Mechanism of the radiation-induced transformations of fluoroform in solid noble gas matrixes

Abstract The X-ray induced transformations in the CHF 3 /Ng systems (Ng=Ne, Ar, Kr or Xe) at 6 K were studied by FTIR spectroscopy. The radiation-induced decomposition of CHF 3 was found to be rather inefficient in solid xenon with low ionization energy, which suggests primary significance of the positive hole transfer from matrix to the fluoroform molecule. CF 3 • , : C F 2 , CHF 2 • and CF 4 were identified as the products of low-temperature radiolysis in all the noble gas matrixes.
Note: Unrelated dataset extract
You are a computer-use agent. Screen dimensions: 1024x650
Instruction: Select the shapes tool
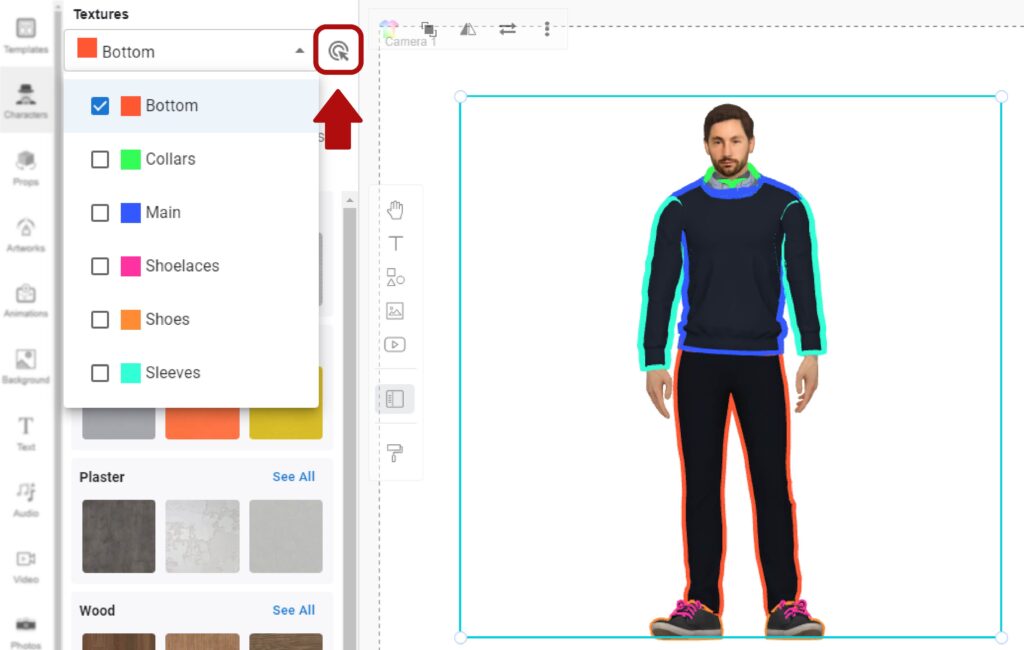[396, 277]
In addition, the anionic complex HF ⋯ CF 2 − was detected in Ne and Ar matrixes. The radiolysis also resulted in formation of noble gas compounds (HArF in argon, HKrF in krypton, and XeF 2 in xenon). While XeF 2 and HArF were essentially formed directly after irradiation (presumably due to reactions of ’hot’ fluorine atoms), HKrF mainly resulted from annealing of irradiated samples below 20 K due to thermally induced mobility of trapped fluorine atoms. In both krypton and xenon matrixes, the thermally induced reactions of F atoms occur at lower temperatures than those of H atoms, while the opposite situation is observed in argon. The mechanisms of the radiation-induced processes and their implications are discussed.